There's life deep under the sea, but not as much as we thought.
Scientists looking at the abundance of microbes in the sediments under the seafloor — the so-called deep biosphere once thought to be teeming with more than 300 billion tons of life — have found that the vast subterranean world is not quite so crowded.
The new research followed up on landmark findings from 15 years ago, when researchers from the University of Georgia estimated that subseafloor sediments housed 35.5 x 10^29 microbes (that's 1 followed by 29 zeroes), comprising 334 billion tons (303 x 10^12 kilograms) of carbon.
The new study calculates that a mere 4.1 x 10^29 microbes, made up of 4.5 billion tons (4.1 x 10^12 kilograms) of carbon, live in the subseafloor. The new tally is 92 percent smaller than the earlier estimate, but still indicates a significant amount of subseafloor microbial biomass.
Low levels of life
The difference comes from a larger sampling of ocean sediment environments, the researchers say.
"Basically all the sites that were used in the previous studies were in high-productivity areas, so all estimates had to be skewed towards higher values," said Jens Kallmeyer, a geomicrobiologist at the University of Potsdam in Germany, who led the study. "The earlier cell counts are correct — we also used them for our model — but they do not cover the whole range of conditions in the world's oceans."
Sediments in upwelling zones — where nutrient-rich waters from greater depths circulate into upper ocean layers — and areas near the shore typically house the greatest number of microbes because they are the most nutrient-rich areas of the ocean floor. Farther from shore, however, fewer nutrients reach the bottom of the sea and microbial cell counts are typically much lower — up to five times lower, Kallmeyer's team found. [ Strangest Places Where Life Is Found on Earth ]

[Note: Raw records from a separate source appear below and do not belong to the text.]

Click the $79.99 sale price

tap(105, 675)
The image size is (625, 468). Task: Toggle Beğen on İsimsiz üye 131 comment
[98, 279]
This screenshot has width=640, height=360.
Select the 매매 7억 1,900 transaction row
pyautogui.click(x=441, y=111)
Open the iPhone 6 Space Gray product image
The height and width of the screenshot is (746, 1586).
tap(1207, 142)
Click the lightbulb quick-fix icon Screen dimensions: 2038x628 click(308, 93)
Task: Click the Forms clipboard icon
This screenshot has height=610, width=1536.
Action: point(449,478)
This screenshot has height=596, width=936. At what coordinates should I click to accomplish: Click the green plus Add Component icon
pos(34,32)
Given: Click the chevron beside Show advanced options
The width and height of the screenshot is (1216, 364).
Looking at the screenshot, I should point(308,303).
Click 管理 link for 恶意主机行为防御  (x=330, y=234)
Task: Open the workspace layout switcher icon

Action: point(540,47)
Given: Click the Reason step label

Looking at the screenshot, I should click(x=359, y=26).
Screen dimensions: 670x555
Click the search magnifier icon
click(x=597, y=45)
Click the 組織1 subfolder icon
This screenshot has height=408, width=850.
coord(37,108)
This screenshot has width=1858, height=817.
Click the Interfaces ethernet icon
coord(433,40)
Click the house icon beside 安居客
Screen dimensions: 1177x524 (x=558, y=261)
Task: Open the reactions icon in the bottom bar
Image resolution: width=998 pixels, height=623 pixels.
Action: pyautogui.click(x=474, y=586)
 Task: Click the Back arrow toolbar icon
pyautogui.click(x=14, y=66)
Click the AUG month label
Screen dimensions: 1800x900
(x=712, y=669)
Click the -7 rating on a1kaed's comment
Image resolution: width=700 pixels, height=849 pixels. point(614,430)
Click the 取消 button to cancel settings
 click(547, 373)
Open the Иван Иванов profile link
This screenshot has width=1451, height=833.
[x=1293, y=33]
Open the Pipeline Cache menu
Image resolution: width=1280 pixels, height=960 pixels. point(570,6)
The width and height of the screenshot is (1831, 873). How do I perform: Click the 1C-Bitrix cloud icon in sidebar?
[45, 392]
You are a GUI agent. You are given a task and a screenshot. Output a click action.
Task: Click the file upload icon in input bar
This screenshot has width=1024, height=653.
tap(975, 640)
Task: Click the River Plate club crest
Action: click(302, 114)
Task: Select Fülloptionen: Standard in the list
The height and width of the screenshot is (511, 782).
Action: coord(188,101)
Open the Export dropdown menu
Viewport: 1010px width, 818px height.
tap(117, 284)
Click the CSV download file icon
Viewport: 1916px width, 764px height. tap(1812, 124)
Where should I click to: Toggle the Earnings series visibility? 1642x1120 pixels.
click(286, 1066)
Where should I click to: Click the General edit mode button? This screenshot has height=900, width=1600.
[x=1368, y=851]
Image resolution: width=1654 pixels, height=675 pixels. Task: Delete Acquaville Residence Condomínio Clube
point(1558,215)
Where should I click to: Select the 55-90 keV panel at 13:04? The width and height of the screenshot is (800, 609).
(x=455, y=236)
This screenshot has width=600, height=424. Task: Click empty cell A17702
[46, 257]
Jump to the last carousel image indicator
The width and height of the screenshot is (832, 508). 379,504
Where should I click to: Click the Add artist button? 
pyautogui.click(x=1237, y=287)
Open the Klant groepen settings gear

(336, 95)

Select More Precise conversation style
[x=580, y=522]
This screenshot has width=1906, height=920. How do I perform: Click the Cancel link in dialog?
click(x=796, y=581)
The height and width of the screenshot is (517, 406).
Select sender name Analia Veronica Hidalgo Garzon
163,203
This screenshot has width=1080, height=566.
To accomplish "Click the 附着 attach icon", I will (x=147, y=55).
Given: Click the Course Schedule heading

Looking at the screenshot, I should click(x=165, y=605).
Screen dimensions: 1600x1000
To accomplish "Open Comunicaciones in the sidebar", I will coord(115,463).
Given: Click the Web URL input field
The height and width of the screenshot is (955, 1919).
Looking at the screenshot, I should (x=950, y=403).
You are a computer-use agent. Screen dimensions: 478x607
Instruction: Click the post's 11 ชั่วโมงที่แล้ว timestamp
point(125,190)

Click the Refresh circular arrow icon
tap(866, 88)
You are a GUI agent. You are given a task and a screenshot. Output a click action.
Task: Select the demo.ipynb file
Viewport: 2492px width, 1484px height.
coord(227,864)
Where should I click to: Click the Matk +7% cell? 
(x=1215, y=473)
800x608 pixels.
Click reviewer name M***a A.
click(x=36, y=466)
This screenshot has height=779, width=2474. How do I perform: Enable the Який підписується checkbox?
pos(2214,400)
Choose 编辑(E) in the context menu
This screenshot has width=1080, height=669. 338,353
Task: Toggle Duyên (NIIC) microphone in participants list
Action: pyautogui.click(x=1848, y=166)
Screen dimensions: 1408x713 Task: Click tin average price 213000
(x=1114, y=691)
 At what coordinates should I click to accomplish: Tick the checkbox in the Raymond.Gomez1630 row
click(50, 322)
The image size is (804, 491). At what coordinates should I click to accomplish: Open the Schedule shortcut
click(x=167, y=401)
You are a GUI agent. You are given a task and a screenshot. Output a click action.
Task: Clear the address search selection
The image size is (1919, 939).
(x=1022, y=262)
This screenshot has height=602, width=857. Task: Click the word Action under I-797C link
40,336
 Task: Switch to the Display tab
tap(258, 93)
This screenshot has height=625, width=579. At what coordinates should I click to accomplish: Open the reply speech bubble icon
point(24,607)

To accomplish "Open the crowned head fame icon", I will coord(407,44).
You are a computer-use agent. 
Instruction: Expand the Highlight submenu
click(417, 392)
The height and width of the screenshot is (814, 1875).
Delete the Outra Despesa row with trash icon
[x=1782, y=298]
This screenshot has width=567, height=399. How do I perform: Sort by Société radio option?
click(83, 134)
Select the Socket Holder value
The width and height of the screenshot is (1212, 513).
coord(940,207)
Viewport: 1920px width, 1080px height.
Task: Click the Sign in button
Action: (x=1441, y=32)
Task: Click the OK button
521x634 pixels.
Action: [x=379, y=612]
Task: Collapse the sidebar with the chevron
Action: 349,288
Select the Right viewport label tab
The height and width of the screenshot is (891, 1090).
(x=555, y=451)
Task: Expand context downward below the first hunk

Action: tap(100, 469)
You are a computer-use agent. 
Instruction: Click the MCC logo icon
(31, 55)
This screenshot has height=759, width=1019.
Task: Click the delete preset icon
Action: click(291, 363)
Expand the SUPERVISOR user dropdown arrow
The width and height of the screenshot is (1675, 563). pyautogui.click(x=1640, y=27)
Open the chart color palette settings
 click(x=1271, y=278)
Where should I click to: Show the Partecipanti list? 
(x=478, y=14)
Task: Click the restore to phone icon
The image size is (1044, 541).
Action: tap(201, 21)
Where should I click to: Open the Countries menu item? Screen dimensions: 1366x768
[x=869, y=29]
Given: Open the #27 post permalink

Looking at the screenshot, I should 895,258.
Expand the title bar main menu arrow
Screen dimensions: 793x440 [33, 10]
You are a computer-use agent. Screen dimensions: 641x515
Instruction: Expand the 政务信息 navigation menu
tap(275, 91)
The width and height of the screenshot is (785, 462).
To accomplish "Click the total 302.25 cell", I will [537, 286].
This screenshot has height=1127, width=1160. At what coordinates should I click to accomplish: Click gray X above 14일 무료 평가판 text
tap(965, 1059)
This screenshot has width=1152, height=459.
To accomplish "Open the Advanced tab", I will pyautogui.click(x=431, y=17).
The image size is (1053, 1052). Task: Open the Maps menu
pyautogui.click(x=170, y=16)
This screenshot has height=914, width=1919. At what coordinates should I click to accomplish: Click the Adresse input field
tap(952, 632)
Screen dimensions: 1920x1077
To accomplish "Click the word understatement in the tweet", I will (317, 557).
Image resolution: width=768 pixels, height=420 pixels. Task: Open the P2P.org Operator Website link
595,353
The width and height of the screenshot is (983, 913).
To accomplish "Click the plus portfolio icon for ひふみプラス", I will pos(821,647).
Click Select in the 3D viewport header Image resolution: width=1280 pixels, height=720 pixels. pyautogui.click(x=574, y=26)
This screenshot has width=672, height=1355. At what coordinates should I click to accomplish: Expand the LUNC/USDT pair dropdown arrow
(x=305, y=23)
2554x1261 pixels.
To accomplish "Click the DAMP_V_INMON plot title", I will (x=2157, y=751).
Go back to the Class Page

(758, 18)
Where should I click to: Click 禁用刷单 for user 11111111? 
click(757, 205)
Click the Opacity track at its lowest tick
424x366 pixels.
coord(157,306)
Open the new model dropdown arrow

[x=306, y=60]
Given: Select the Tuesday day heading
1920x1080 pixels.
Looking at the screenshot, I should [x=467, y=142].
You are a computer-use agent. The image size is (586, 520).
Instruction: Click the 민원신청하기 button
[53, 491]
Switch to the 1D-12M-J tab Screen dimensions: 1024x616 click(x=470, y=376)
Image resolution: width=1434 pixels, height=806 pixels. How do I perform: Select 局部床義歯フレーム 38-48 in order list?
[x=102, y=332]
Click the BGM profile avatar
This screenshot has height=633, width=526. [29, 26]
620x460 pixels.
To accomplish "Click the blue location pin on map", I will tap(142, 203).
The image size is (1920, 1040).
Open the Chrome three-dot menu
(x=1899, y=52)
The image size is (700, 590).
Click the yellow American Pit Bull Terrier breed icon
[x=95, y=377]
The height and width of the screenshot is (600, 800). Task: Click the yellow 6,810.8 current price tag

As much as 40 percent of the ocean floor can be classified as ultra-oligotrophic, or extremely nutrient-poor, Kallmeyer said. In these areas, ocean sediments contain oxygen throughout their entire depth. Since microbial metabolism typically removes oxygen from ocean sediments, high oxygen levels are a telltale sign of very low levels of microbial life.
Really small, hard to count
Microbial cells found in deep subsurface environments are often extremely small — close to the theoretical limit of how small such life-forms can be — thanks to extremely limited levels of nutrients, Kallmeyer said, which makes counting them difficult. His team had to sample large volumes of sediment to find enough microbes to count under the microscope.
"There isn't much life down there," Kallmeyer told OurAmazingPlanet.
According to the team's findings, detailed online Aug. 27 in the journal Proceedings of the National Academy of Sciences, the subseafloor houses about the same number of microbes as the planet's soil and seawater environments, though Kallmeyer thinks researchers may soon be spurred to re-examine those numbers.
"Given how drastically we changed the subseafloor sedimentary cell abundance by using just a larger dataset, I can't help but ask myself how well the numbers for other environments are actually constrained," he said.